[Source data]
===
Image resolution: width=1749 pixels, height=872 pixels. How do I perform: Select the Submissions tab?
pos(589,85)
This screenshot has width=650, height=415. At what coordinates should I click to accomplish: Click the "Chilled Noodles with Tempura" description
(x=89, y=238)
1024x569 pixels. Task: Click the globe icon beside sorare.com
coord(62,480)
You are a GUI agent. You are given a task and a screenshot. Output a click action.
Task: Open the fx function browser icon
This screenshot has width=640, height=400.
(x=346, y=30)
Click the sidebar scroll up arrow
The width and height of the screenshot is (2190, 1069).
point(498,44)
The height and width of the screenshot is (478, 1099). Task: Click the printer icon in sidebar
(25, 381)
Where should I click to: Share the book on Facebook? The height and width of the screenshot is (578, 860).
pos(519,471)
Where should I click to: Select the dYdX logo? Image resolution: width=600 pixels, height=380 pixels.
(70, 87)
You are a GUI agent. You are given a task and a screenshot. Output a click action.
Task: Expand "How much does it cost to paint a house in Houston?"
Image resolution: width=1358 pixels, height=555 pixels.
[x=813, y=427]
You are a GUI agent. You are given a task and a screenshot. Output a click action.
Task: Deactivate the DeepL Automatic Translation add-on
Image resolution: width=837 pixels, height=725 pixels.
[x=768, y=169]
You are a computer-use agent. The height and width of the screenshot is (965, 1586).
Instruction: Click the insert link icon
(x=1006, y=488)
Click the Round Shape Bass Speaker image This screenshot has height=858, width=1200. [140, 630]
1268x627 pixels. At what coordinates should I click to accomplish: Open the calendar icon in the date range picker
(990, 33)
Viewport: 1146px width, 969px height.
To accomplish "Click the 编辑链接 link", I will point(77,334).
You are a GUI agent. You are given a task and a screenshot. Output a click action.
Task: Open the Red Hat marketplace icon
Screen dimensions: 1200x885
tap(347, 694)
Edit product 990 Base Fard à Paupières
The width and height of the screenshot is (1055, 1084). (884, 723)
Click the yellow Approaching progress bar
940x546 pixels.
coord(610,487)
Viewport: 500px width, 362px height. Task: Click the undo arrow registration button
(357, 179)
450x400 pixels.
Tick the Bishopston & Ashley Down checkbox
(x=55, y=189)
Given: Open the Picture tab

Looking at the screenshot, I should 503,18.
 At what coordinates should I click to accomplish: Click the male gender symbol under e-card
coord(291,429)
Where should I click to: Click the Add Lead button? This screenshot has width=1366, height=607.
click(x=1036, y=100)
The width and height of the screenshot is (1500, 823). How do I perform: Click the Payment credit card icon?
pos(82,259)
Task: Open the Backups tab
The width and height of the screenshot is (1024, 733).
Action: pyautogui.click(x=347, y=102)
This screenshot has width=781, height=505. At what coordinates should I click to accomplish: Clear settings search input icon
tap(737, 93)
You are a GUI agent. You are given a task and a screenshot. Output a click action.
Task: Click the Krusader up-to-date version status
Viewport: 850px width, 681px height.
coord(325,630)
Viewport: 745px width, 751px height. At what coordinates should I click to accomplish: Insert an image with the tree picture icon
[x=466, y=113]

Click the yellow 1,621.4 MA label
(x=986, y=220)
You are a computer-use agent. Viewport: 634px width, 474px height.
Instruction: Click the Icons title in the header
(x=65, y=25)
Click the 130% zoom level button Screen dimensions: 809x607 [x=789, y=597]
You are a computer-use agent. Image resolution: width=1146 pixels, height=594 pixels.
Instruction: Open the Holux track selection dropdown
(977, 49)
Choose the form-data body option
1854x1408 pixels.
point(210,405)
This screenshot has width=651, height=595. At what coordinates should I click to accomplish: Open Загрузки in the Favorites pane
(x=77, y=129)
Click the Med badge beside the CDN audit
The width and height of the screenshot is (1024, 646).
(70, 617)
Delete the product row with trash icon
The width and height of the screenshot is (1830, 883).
===
* _Problem statement_:
With the line containing "Task: Open the fx function browser icon" as the last one, please set down exactly the lines of the records above from their very first line, and nothing more.

* _Exercise response_:
Image resolution: width=1749 pixels, height=872 pixels. How do I perform: Select the Submissions tab?
pos(589,85)
This screenshot has width=650, height=415. At what coordinates should I click to accomplish: Click the "Chilled Noodles with Tempura" description
(x=89, y=238)
1024x569 pixels. Task: Click the globe icon beside sorare.com
coord(62,480)
You are a GUI agent. You are given a task and a screenshot. Output a click action.
Task: Open the fx function browser icon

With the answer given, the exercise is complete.